__Task prompt__: Write out the part of the JUnit text below that runs from "EmptyTest.java" to "the real code.", word for word.

__Text__:
Just one final reminder. The above points are our complete "acceptance criteria". Any solution which meets these goals is a valid one. We must free our minds from imagining any "requirements" which have not been asked for.
What do we write first?
So we know what we have to do, but we don't know where or how to start. Strangely enough, I'm not going to start with design. I'm not even going to start with coding a solution. I'm going to start with a test! I always start with a test to make sure I can compile and run something. Without that, there's not much point putting in a lot of effort to write any code. In this case, I'll use the JUnit test framework, which I've found very handy over the years. If you don't already have a recent version of JUnit, please download it from the above link before proceeding.
AllTests.java
package tests;
import junit.framework.*;
public class AllTests extends TestCase
{
public static TestSuite suite()
{
TestSuite ret = new TestSuite();
ret.addTest(new TestSuite(EmptyTest.class));
return ret;
}
}
If we try and compile this, it should fail. It should either complain about the absence of junit.framework in the import statement (which hints that the file "junit.jar" from the JUnit distribution needs to be in the classpath) or complain about the absence of the tests.EmptyTest class (which is fine. We haven't written it yet!). If it compiles without error you have either tried to compile the wrong file, or you already have both JUnit and a class tests.EmptyTest in your classpath, and you'll need to sort that out before we progress any further.
The most important thing to take away from this is that a failing test has given us a lot of information and confidence about the state of our system. The EmptyTest class still doesn't exist, so we can proceed and write it.
EmptyTest.java
package tests;
import junit.framework.*;
public class EmptyTest extends TestCase
{
public void testEmpty()
{
}
}
Now try and compile these two classes. They should compile OK. We've passed our first test! Of course our "system" doesn't do much. There is some test code, but no actual product, but we know that we can compile some real Java code, including all that stuff about jar files and classpaths. And we have the start of a test "scaffolding" to help us build the real code.

__Data provided__:
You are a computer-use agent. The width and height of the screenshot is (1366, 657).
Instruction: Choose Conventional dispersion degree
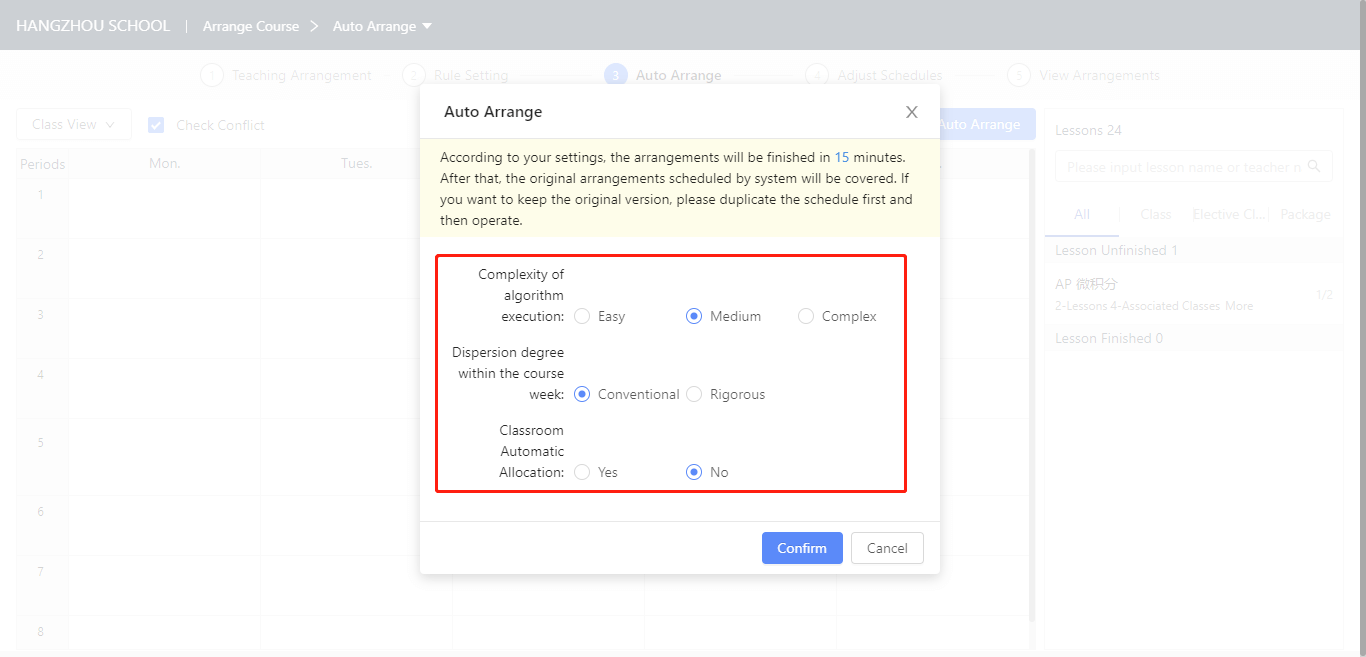tap(582, 394)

__Exercise result__:
EmptyTest.java
package tests;
import junit.framework.*;
public class EmptyTest extends TestCase
{
public void testEmpty()
{
}
}
Now try and compile these two classes. They should compile OK. We've passed our first test! Of course our "system" doesn't do much. There is some test code, but no actual product, but we know that we can compile some real Java code, including all that stuff about jar files and classpaths. And we have the start of a test "scaffolding" to help us build the real code.